IL FAUT PARCOURIR UN CHEMIN – Los Emigrantes

L’immigration latino-américaine au Québec est peu marquée avant les années 1970. Si une petite communauté chilienne, par exemple, est établie à Montréal, elle ne compte que quelques centaines de personnes avant 1973. La situation va changer au début des années 1970, alors que les coups d’état fascistes se multiplient en Amérique latine et que les militant.es de gauche sont forcé.es de quitter leur pays d’origine. Plusieurs militant.es latinos-américain.nes choisiront de s’établir à Montréal. Si la ville est située dans un état impérialiste complaisant envers les coups d’état militaires en cours en Amérique latine, elle offre aussi une certaine liberté et compte déjà un « milieu militant », notamment issu des Caraïbes et des Antilles et une petite communauté issue de l’Amérique du Sud. C’est le chemin que prendront plusieurs exilé.es chilien.es après le coup d’État de 1973 qui portera Augusto Pinochet au pouvoir.

- [Consignes]: Reprenez le texte sur l'immigration latino-américaine au Québec juste après sa dernière phrase.

- [Données brutes]:
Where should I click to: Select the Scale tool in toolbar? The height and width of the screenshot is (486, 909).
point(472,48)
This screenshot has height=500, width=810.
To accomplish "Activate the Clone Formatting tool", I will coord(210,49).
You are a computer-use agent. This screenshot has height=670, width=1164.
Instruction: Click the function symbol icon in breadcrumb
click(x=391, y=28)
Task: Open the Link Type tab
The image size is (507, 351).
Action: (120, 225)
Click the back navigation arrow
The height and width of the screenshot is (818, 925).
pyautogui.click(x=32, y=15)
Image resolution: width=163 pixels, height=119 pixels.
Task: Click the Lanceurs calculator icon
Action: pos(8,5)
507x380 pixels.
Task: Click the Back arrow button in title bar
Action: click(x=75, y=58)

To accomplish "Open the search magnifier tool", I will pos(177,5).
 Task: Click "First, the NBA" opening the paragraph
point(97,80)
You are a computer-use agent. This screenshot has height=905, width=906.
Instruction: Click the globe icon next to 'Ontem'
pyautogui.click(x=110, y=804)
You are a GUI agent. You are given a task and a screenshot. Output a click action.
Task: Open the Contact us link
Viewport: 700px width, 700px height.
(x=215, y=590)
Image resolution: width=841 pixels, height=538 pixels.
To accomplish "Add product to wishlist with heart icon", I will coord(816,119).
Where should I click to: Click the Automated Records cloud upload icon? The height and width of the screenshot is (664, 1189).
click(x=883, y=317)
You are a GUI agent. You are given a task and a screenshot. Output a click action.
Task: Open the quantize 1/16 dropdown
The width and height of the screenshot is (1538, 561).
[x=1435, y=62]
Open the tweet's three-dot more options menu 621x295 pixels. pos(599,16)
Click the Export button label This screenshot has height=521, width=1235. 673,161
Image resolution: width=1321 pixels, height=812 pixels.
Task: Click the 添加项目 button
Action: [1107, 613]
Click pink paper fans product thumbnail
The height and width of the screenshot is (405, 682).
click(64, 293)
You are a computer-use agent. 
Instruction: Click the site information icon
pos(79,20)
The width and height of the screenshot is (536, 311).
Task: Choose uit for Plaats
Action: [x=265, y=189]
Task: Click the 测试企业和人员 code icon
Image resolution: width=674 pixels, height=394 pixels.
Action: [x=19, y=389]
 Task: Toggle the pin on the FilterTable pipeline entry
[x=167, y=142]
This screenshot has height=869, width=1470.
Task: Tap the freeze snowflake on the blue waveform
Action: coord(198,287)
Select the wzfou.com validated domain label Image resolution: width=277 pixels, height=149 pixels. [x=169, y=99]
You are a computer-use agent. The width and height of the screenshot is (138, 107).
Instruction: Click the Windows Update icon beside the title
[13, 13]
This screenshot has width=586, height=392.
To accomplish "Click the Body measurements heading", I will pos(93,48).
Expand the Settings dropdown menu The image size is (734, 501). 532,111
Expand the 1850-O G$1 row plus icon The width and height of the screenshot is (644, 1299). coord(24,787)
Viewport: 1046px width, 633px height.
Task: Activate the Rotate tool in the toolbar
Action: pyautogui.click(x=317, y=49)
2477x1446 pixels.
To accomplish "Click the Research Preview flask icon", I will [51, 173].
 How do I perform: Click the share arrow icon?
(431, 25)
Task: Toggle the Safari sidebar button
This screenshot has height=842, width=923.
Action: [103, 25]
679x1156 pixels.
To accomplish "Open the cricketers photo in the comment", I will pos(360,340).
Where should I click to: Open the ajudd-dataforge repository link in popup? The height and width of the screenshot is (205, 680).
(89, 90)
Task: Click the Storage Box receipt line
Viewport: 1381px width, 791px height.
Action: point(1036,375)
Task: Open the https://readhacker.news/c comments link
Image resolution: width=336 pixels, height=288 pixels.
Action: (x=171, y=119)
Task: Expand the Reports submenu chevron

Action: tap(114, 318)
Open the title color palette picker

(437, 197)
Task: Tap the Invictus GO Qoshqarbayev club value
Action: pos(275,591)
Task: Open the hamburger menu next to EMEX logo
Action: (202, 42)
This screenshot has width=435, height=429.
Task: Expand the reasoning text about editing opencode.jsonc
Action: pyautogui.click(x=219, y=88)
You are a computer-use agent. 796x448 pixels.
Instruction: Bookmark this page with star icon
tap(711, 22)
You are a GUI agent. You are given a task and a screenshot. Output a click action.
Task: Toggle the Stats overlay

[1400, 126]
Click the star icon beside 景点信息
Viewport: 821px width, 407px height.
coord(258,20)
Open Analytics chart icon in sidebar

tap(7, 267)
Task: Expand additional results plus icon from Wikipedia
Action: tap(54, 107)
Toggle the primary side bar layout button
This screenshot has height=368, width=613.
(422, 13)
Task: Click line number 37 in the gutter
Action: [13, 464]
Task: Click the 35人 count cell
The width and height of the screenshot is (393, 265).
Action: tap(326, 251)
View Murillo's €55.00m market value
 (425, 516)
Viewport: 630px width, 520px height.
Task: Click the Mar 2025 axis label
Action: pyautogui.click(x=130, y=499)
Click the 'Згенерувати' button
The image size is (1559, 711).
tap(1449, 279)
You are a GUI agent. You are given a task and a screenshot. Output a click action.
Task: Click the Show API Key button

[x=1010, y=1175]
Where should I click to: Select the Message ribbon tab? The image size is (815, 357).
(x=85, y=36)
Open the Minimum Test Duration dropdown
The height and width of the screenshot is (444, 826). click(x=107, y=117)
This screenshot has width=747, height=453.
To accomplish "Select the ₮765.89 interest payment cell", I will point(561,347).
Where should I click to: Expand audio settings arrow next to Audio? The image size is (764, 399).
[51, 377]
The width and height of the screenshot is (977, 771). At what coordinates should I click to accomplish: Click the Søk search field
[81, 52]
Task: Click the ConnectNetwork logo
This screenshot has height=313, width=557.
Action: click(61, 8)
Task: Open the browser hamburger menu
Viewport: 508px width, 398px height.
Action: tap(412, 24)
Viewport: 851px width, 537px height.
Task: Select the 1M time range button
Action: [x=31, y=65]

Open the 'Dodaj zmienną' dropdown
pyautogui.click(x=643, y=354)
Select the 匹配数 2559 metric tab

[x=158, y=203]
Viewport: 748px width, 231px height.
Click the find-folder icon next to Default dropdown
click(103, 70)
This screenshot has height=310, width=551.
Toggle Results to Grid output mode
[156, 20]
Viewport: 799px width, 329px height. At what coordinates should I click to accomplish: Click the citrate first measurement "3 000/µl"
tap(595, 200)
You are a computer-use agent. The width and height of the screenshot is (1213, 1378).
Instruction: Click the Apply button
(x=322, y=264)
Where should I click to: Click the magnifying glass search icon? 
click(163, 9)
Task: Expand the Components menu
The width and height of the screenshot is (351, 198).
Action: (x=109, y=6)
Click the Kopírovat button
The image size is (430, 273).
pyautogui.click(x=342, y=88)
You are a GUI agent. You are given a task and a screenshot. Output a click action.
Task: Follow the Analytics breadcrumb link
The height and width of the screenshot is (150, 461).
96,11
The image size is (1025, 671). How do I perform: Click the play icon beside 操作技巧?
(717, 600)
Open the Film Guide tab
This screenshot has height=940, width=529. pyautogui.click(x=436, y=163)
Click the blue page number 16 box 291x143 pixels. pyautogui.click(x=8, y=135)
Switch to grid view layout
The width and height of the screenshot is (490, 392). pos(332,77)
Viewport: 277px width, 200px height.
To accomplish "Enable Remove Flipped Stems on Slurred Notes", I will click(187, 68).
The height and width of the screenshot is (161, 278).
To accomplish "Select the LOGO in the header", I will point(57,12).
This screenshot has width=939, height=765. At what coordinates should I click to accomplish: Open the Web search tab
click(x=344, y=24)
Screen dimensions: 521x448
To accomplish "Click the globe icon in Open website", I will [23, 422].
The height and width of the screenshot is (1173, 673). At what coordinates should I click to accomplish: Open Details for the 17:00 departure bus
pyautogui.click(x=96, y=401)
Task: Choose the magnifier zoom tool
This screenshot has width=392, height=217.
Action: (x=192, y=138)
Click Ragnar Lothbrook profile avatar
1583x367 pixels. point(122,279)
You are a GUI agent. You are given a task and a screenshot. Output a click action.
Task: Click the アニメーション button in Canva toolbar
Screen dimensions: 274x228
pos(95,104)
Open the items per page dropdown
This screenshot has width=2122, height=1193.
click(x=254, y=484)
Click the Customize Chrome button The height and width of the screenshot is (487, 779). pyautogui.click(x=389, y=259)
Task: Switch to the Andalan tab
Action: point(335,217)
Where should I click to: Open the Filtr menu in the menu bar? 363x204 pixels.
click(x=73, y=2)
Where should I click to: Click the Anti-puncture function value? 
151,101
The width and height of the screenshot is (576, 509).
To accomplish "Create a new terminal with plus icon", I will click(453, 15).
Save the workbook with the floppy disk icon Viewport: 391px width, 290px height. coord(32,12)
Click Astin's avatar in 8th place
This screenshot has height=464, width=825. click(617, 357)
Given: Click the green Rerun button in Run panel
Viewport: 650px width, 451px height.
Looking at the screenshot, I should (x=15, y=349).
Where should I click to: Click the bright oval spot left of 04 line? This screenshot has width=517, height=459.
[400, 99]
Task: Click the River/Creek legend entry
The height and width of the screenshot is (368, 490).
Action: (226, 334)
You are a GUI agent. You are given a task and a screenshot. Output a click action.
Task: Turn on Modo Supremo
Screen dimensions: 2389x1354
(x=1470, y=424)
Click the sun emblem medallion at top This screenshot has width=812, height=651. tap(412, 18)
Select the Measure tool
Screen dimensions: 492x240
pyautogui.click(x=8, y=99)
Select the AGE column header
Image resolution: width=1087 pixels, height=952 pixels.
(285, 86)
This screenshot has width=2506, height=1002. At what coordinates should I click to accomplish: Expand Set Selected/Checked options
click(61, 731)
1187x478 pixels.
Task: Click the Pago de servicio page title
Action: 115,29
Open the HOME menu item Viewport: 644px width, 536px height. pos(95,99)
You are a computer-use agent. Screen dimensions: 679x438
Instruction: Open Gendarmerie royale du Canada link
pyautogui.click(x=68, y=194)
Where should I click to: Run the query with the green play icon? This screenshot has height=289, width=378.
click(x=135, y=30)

- [Réponse]:
En 1970, l’élection de Salvador Allende, candidat de l’Unité Populaire (une coalition des partis de centre-gauche et de gauche) suscite l’espoir des Chilien.nes. La coalition postule qu’il est possible, pour un pays capitaliste sous-développé, d’effectuer une transition démocratique et non-violente vers le socialisme. En ce sens, l’UP propose d’importantes réformes de type socialiste, comme une augmentation des salaires, la participation accrue des travailleur.euses dans les entreprises, l’expropriation des propriétaires terriens et la nationalisation des banques et des grandes entreprises comme les mines de cuivre (possédées par des intérêts américains). La victoire de l’Unité Populaire, pour les Chilien.nes et les socialistes du monde, semble montrer qu’il est possible d’atteindre le socialisme et l’indépendance économique par les urnes.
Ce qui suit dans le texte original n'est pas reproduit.